_EXERCISE REQUIREMENTS_
Count the lines of the material that contain the string "Policy", with case counting, and give only the number.

Stored material
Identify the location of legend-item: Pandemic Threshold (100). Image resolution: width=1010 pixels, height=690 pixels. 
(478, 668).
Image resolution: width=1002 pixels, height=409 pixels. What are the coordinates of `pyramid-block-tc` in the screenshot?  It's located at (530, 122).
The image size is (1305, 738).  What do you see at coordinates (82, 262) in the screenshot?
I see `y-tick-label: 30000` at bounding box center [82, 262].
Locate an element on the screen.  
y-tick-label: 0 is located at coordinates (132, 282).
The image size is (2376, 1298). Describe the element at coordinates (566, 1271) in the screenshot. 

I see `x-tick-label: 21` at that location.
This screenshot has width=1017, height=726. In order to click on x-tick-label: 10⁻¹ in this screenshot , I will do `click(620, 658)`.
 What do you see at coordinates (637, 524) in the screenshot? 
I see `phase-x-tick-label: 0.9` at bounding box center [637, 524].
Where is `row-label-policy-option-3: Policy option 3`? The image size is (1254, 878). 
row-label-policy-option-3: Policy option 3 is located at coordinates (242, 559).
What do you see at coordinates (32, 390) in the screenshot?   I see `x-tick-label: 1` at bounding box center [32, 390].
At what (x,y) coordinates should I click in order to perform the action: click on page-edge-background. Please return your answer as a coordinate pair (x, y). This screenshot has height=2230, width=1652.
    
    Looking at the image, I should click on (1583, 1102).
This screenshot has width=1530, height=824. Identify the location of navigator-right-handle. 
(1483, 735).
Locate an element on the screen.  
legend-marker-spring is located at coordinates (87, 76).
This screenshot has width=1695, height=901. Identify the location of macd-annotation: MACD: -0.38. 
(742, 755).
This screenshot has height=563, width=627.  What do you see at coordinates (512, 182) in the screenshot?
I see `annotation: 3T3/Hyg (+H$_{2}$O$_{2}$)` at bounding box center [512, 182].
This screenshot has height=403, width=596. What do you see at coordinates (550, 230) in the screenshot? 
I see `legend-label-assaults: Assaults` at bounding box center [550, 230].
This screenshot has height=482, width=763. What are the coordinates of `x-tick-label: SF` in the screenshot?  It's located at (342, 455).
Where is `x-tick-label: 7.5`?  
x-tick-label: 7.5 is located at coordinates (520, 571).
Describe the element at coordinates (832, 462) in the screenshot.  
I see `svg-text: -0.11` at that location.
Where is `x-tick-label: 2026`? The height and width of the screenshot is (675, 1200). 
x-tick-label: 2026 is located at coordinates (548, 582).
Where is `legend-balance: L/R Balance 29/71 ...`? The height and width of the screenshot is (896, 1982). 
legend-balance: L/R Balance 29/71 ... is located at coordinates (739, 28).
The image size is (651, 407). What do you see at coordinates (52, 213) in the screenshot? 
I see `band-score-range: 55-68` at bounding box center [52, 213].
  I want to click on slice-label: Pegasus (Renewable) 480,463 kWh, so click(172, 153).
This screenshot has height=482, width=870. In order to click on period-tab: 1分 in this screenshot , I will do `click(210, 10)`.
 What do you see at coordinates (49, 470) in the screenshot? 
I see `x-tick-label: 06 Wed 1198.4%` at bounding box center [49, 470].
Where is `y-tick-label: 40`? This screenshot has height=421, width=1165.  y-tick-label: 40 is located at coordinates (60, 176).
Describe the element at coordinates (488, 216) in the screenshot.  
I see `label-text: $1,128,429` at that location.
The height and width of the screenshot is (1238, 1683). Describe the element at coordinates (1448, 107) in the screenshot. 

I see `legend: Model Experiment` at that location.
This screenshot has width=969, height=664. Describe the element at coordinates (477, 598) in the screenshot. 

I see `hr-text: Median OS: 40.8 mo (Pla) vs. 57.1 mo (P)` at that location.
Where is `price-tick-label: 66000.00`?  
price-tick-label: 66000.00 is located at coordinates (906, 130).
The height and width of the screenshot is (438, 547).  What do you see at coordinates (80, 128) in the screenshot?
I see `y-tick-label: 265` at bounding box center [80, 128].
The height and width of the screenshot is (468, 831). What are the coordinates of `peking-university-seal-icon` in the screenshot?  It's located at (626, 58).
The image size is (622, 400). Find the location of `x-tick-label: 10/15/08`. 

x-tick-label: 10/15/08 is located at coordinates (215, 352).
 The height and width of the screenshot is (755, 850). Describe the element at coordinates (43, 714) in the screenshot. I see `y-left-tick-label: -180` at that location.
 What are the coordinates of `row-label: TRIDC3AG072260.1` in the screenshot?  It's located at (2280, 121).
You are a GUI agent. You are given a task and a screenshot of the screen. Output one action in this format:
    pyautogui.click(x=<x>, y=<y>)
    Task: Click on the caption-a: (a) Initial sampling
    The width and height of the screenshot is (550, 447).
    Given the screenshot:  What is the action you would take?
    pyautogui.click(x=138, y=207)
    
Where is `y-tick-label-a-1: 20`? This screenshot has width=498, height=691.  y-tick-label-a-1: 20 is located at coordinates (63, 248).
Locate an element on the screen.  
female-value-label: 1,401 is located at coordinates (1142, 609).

_RESPONSE AREA_
2